> **Do this**: Reproduce every one of the following records word for word, changing nothing.

> **Exercise data**:
--- Begin ---
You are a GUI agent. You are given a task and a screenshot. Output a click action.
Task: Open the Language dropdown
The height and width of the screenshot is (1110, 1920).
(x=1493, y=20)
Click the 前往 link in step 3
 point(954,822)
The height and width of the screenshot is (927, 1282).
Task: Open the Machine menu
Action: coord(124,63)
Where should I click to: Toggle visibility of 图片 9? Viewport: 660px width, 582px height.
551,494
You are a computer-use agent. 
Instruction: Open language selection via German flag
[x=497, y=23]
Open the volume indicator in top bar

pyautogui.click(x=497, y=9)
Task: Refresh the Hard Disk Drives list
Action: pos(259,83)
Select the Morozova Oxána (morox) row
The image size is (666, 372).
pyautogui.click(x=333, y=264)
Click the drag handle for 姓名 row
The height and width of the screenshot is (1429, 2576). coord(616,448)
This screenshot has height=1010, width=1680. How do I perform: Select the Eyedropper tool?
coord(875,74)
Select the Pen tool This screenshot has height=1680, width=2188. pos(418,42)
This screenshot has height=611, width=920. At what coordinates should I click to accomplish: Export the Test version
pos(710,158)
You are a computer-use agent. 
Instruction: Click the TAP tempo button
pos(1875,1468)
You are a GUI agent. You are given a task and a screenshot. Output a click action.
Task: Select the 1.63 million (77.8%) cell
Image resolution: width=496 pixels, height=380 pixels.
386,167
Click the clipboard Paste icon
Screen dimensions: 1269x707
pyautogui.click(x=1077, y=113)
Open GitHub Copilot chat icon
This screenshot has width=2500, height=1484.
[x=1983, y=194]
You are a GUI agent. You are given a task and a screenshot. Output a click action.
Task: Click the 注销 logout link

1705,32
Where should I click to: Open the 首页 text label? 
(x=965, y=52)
--- End ---
> **Solved exercise**:
You are a GUI agent. You are given a task and a screenshot. Output a click action.
Task: Open the Language dropdown
The height and width of the screenshot is (1110, 1920).
(x=1493, y=20)
Click the 前往 link in step 3
 point(954,822)
The height and width of the screenshot is (927, 1282).
Task: Open the Machine menu
Action: coord(124,63)
Where should I click to: Toggle visibility of 图片 9? Viewport: 660px width, 582px height.
551,494
You are a computer-use agent. 
Instruction: Open language selection via German flag
[x=497, y=23]
Open the volume indicator in top bar

pyautogui.click(x=497, y=9)
Task: Refresh the Hard Disk Drives list
Action: pos(259,83)
Select the Morozova Oxána (morox) row
The image size is (666, 372).
pyautogui.click(x=333, y=264)
Click the drag handle for 姓名 row
The height and width of the screenshot is (1429, 2576). coord(616,448)
This screenshot has height=1010, width=1680. How do I perform: Select the Eyedropper tool?
coord(875,74)
Select the Pen tool This screenshot has height=1680, width=2188. pos(418,42)
This screenshot has height=611, width=920. At what coordinates should I click to accomplish: Export the Test version
pos(710,158)
You are a computer-use agent. 
Instruction: Click the TAP tempo button
pos(1875,1468)
You are a GUI agent. You are given a task and a screenshot. Output a click action.
Task: Select the 1.63 million (77.8%) cell
Image resolution: width=496 pixels, height=380 pixels.
386,167
Click the clipboard Paste icon
Screen dimensions: 1269x707
pyautogui.click(x=1077, y=113)
Open GitHub Copilot chat icon
This screenshot has width=2500, height=1484.
[x=1983, y=194]
You are a GUI agent. You are given a task and a screenshot. Output a click action.
Task: Click the 注销 logout link

1705,32
Where should I click to: Open the 首页 text label? 
(x=965, y=52)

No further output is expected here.